LISTING:
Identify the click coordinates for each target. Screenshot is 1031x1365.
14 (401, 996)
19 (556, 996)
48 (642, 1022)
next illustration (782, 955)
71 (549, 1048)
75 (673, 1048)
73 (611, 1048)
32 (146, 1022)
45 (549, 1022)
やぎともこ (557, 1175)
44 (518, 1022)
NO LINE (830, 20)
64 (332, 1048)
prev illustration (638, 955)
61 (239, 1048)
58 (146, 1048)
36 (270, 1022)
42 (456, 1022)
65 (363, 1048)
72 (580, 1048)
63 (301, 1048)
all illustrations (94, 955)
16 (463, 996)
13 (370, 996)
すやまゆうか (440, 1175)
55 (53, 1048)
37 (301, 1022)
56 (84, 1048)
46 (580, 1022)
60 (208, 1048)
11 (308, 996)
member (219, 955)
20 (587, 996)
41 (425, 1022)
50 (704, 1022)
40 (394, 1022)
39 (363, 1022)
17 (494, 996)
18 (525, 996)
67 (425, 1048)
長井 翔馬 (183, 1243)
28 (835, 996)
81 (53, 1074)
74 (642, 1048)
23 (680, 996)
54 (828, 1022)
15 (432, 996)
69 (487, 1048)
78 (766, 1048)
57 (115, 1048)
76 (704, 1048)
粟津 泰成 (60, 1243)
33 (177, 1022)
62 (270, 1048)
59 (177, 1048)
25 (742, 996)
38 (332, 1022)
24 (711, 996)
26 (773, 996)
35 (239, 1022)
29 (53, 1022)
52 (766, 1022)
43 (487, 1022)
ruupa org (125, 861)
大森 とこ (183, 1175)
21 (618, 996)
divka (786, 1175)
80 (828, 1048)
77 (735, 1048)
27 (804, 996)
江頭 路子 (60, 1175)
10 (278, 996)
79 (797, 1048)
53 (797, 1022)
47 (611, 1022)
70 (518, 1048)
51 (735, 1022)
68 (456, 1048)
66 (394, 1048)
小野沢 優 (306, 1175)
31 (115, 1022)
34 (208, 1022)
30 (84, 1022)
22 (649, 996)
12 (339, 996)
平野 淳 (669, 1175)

WHAT TO PRODUCE:
Copy every line of the material above, character for character, leaving nothing out and changing nothing.

THE RESPONSE:
Identify the click coordinates for each target. Screenshot is 1031x1365.
14 (401, 996)
19 (556, 996)
48 (642, 1022)
next illustration (782, 955)
71 (549, 1048)
75 (673, 1048)
73 (611, 1048)
32 (146, 1022)
45 (549, 1022)
やぎともこ (557, 1175)
44 (518, 1022)
NO LINE (830, 20)
64 (332, 1048)
prev illustration (638, 955)
61 (239, 1048)
58 (146, 1048)
36 (270, 1022)
42 (456, 1022)
65 (363, 1048)
72 (580, 1048)
63 (301, 1048)
all illustrations (94, 955)
16 (463, 996)
13 (370, 996)
すやまゆうか (440, 1175)
55 (53, 1048)
37 (301, 1022)
56 (84, 1048)
46 (580, 1022)
60 (208, 1048)
11 (308, 996)
member (219, 955)
20 (587, 996)
41 (425, 1022)
50 (704, 1022)
40 (394, 1022)
39 (363, 1022)
17 (494, 996)
18 (525, 996)
67 (425, 1048)
長井 翔馬 (183, 1243)
28 (835, 996)
81 (53, 1074)
74 (642, 1048)
23 (680, 996)
54 (828, 1022)
15 (432, 996)
69 (487, 1048)
78 (766, 1048)
57 (115, 1048)
76 (704, 1048)
粟津 泰成 (60, 1243)
33 (177, 1022)
62 (270, 1048)
59 (177, 1048)
25 (742, 996)
38 (332, 1022)
24 (711, 996)
26 (773, 996)
35 (239, 1022)
29 (53, 1022)
52 (766, 1022)
43 (487, 1022)
ruupa org (125, 861)
大森 とこ (183, 1175)
21 (618, 996)
divka (786, 1175)
80 (828, 1048)
77 (735, 1048)
27 (804, 996)
江頭 路子 (60, 1175)
10 (278, 996)
79 (797, 1048)
53 (797, 1022)
47 (611, 1022)
70 (518, 1048)
51 (735, 1022)
68 (456, 1048)
66 (394, 1048)
小野沢 優 (306, 1175)
31 (115, 1022)
34 (208, 1022)
30 (84, 1022)
22 (649, 996)
12 (339, 996)
平野 淳 (669, 1175)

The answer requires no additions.